I could have filled in the form on line. On reflection I decided against it. There were two reasons for this and the major one was to do with security. No computer system in the world is absolutely secure.
I am never happy filling in a form which asks for large amounts of personal information. I am even less happy about filling in a form which asks me for large amounts of personal information about someone else, in this case my father. This one must be filled in. The law demands it and there are penalties for failing to answer the questions.
Some of the questions however are rather curious. Where do I live now? Where did I live a year ago? Where did I live five years ago? These are no doubt designed to try and discover how mobile the population is but what of the people who have lived in more than one place in the past year? There are increasing numbers of such people.
Are you an Australian citizen? If not, where were you born? It sounds reasonable but which country did you come from? If you are a refugee you might have been born in one country and spent years waiting to come here. It would be useful to know that.
Do you speak a language other than English at home? My BIL speaks English in his own home but Greek to his parents. There is no sub-question for that - or any indication of how well he might speak Greek. There is a subjective question about how well someone speaks English.
On Tuesday I will help three people who cannot read or write English fill in their forms. They all speak English well enough to be understood but they cannot fill in a form. There is no means of indicating they had my assistance.
There is a question about assistance given to family members but no question about assistance given to immediate neighbours. It is a question which should be included to gain more information about urban isolation.
There is also a question about needing assistance with communication activities. I wish I could believe that question was designed to provide future assistance to people with special communication needs. It is not. It is designed to allow the government to find out what they need to do to inform people, not have people inform them.
There will be millions of census forms filled in. It will take a long time to analyse the data. It will be out of date by the time it becomes available so it will be, at best, only an indicator of what is going on in the country.
There is an optional question on the census. It asks about religion. I am going to leave it blank. What I believe is not something the government needs to know. I am not sure they can really use the other information they will get.

8 comments:

Anonymous said...

We haven't had our form yet. I can't decide what religion to write in: Wizard or Jedi!

Frances said...

Cat: perhaps my point of view is extreme.
My tradition and culture is Christian, although I do not belong to or attend a church, or indeed particularly approve of them.
However, I want the government to continue to legislate based upon this tradition and culture. If, according to census results, Christianity becomes a minority religion - and,the numbers seem to be shrinking with each census - then in the future this may not be so.
So, I list "Christian".

Anonymous said...

They write the question the wrong way Frances - it should not list the various branches of Christianity. There are branches of Islam and Buddhism too and they do not seem to take that into account at all. Chris

JO said...

I take your point, Cat, that this doesn't cover all complexities. But - if it did - imagine how long the form would be. They have to find a way to gather enough information to drive policy (well, that's the theory, but politicians may not see it like that) without driving everyone demented in their efforts to fill in a form. It must be impossible to get that right.
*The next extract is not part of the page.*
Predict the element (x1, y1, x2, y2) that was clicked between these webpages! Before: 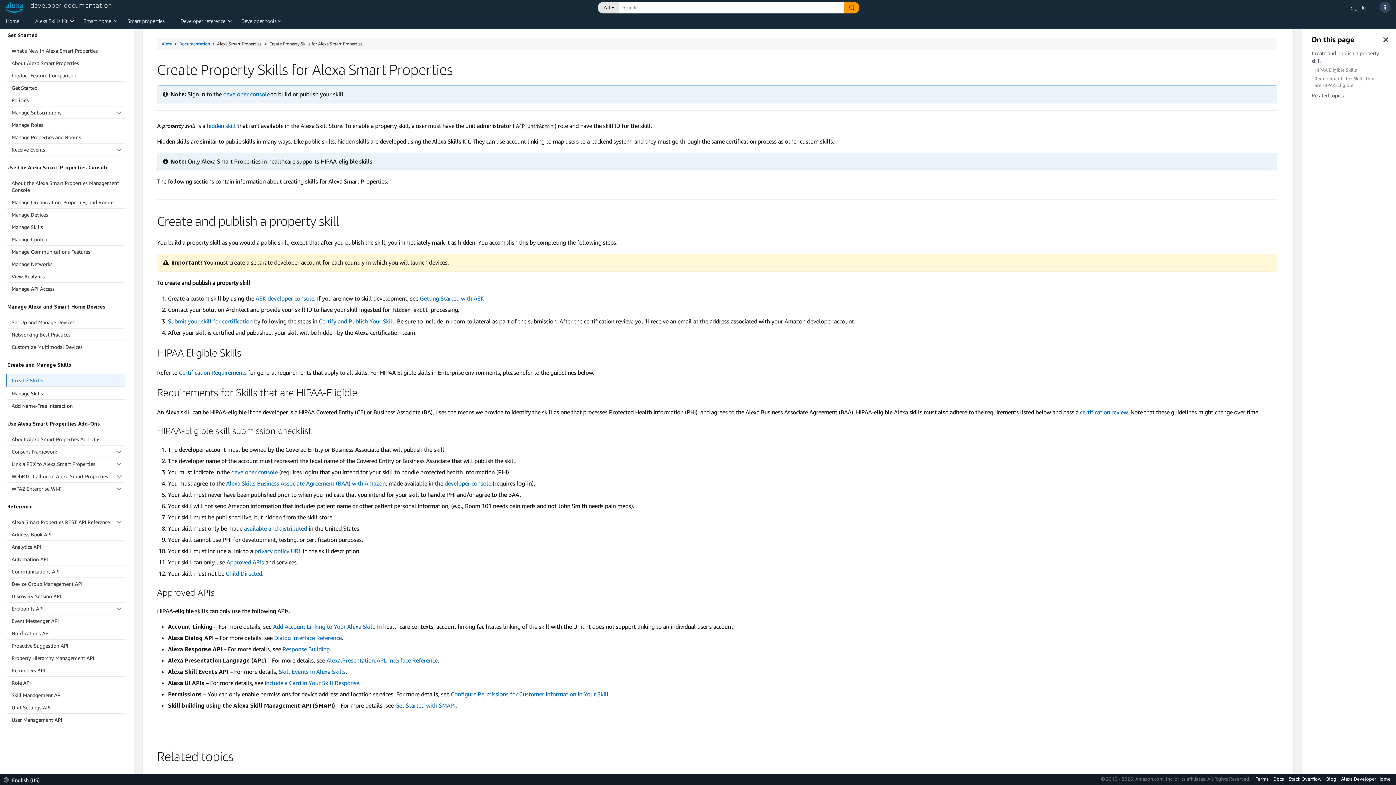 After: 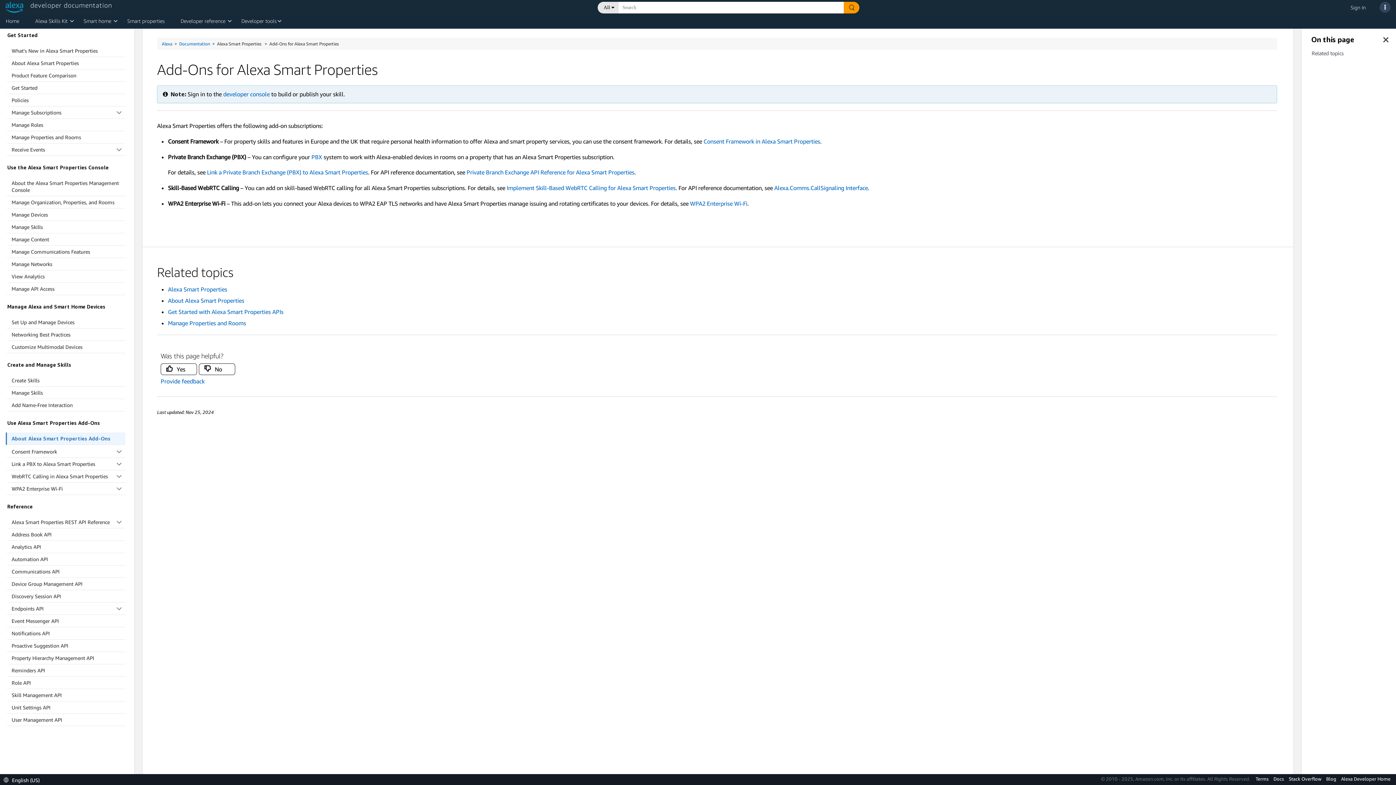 Action: bbox: (6, 433, 125, 445) label: About Alexa Smart Properties Add-Ons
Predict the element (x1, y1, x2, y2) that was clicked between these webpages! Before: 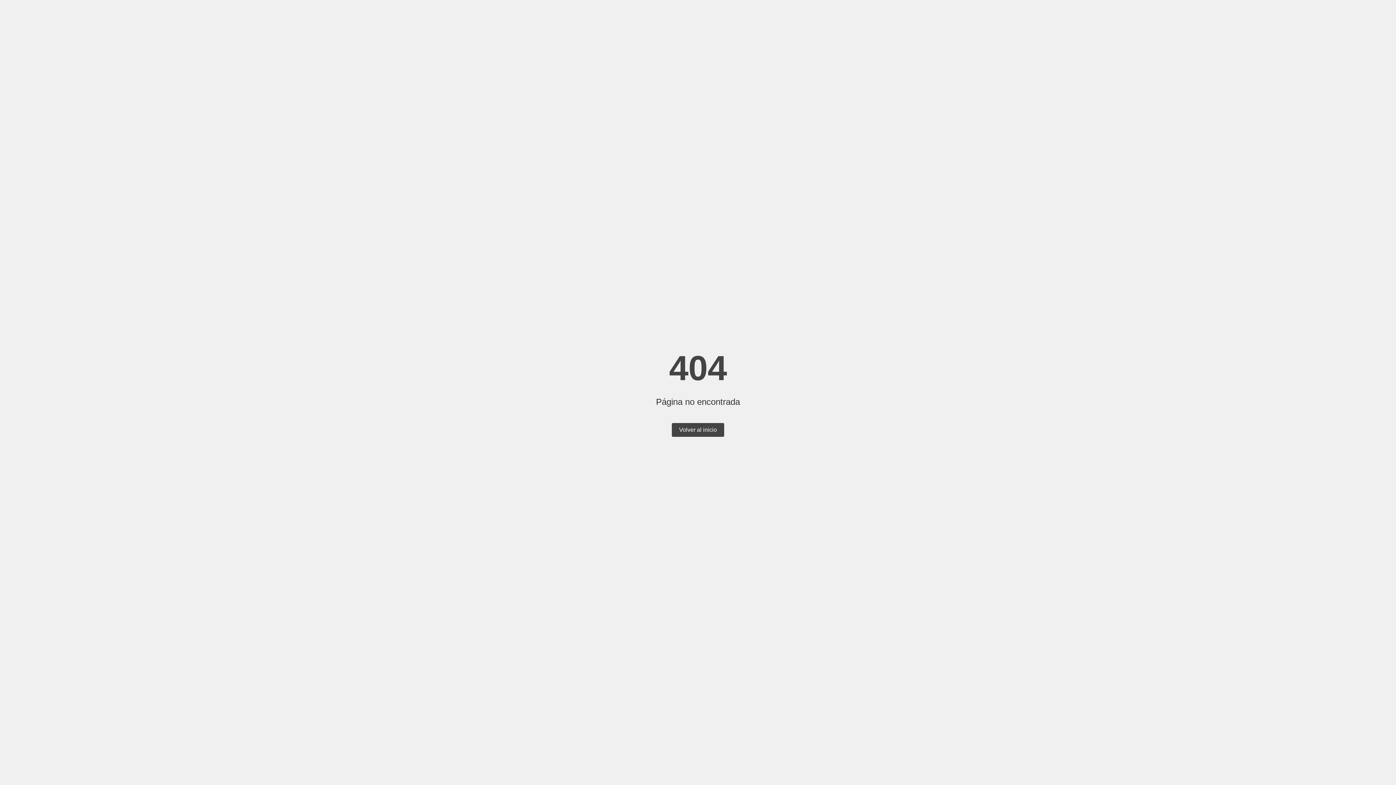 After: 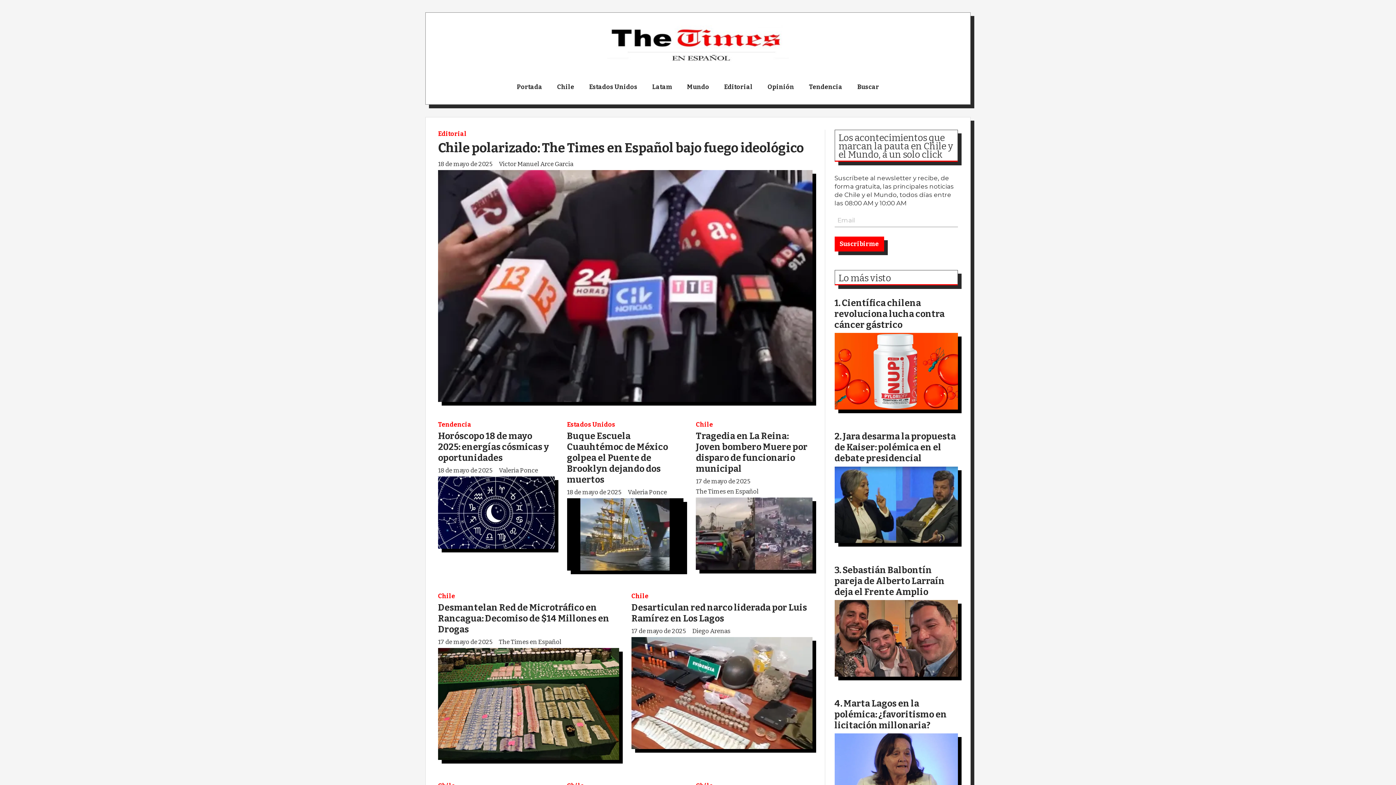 Action: bbox: (672, 423, 724, 437) label: Volver al inicio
As for the religion bit - I always leave that blank too.

Miriam Drori said...

There will always be situations that don't fit the questions. I know plenty of homes in which two languages (or more) are spoken. Often the parents speak in one language and the children reply in another.

catdownunder said...

I take your point Frances but I think Chris is right - they should just ask "Christian".
Jo,Most of the census questions have not changed from five or ten years ago. I cannot comment from before that because my father filled them out instead. I rather suspect that some questions could be redesigned without the need to ask any more.

Wilson San said...

My husband and I live in Melton South. We've been waiting for our form to be delivered but here the Census day comes and we still haven't received it. It was advertised that we can complete our form on line. So........we logged into the site, but it asked for a Census Number we don't have. Then my husband rang the phone number for Census line and couldn't get through. Now what?

Wilson San said...

The Census form wasn't delivered so we decided to go on line and fill in the census form however, they asked for a Census number. We didn't have a number so we phone the Census hotline but couldn't get through - now what????????